● **WORK INSTRUCTION**
Where in the data below does the word "Expand" appear? Copy each line that holds it.

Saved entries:
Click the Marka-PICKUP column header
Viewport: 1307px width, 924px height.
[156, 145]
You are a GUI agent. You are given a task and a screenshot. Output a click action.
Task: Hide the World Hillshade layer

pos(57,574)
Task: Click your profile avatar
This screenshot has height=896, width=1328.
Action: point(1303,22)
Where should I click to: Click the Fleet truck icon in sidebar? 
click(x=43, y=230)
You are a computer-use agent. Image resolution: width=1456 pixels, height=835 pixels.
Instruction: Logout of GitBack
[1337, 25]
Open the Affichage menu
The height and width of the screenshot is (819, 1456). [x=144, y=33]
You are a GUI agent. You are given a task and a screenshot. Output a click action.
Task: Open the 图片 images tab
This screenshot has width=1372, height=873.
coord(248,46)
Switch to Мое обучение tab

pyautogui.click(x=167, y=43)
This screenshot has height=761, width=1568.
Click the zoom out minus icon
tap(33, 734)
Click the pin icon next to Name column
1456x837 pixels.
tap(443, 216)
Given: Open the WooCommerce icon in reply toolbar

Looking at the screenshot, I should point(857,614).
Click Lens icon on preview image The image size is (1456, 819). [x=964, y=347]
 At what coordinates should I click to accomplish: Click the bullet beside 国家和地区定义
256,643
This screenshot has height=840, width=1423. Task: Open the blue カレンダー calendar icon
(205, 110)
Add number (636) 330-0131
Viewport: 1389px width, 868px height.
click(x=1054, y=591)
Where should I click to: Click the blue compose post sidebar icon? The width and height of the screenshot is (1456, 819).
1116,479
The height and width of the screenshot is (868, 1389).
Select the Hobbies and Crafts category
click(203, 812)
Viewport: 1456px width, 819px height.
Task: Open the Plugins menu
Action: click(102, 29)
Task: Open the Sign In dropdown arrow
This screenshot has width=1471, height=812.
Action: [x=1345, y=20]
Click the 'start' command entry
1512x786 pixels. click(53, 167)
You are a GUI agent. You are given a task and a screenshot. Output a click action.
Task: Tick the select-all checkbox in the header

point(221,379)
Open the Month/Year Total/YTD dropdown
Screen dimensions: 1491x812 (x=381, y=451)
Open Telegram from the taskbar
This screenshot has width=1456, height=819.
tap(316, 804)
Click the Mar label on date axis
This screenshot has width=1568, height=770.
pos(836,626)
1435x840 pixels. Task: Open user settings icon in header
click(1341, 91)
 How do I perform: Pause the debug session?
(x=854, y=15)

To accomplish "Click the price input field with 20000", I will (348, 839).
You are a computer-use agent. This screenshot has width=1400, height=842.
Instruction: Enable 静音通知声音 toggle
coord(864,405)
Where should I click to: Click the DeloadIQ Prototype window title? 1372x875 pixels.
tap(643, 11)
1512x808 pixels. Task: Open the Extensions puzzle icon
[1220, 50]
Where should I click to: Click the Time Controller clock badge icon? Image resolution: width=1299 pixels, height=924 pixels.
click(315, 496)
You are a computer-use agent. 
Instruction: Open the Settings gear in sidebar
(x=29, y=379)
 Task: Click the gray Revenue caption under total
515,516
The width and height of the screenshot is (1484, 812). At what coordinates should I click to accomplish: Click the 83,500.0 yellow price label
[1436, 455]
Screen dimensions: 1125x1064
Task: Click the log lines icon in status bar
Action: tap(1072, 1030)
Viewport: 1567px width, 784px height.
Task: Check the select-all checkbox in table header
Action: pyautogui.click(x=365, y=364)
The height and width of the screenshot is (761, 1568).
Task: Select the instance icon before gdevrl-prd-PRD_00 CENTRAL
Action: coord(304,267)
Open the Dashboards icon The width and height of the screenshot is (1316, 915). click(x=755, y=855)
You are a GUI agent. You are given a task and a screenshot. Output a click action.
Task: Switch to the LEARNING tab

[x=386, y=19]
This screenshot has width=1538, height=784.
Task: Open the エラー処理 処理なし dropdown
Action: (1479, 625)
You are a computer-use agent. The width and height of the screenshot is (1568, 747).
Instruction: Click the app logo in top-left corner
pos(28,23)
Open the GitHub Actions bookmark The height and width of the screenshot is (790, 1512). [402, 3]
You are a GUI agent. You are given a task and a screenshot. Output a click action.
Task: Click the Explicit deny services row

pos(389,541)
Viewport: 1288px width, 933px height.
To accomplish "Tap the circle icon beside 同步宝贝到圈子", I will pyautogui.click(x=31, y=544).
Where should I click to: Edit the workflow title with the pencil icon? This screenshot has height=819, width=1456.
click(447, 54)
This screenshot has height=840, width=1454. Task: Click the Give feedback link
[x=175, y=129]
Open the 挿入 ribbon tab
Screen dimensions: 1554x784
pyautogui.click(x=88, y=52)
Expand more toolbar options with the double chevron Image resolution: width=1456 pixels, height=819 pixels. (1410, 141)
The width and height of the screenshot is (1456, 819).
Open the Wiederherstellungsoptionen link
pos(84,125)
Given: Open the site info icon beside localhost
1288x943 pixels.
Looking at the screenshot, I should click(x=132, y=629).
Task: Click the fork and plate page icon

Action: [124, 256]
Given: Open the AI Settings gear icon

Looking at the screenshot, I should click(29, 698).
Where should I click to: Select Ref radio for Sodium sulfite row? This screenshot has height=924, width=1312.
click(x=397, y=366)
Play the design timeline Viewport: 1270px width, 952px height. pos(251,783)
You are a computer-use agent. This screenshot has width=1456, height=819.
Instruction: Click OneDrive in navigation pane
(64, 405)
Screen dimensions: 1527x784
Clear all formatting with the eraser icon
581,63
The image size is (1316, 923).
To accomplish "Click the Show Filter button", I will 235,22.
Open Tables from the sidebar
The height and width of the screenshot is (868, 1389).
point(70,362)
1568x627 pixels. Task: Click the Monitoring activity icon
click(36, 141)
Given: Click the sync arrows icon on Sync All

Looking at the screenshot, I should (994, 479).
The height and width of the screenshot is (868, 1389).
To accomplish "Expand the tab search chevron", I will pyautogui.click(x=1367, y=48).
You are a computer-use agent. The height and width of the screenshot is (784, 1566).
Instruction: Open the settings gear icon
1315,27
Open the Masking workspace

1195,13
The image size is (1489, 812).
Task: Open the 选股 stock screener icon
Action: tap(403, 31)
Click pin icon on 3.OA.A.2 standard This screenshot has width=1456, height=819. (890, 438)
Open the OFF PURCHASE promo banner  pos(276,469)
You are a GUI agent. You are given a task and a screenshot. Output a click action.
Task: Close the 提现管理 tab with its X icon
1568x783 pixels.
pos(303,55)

● **SOLUTION TO THE PROBLEM**
Expand more toolbar options with the double chevron Image resolution: width=1456 pixels, height=819 pixels. (1410, 141)
To accomplish "Expand the tab search chevron", I will pyautogui.click(x=1367, y=48).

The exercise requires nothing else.